* Given records *
= = = = = = =

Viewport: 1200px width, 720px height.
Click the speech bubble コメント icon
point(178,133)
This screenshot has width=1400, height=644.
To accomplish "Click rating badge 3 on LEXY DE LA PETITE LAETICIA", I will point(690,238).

= = = = = = =

For every entry in the records above, write an exact copy.

* Result for this task *
Viewport: 1200px width, 720px height.
Click the speech bubble コメント icon
point(178,133)
This screenshot has width=1400, height=644.
To accomplish "Click rating badge 3 on LEXY DE LA PETITE LAETICIA", I will point(690,238).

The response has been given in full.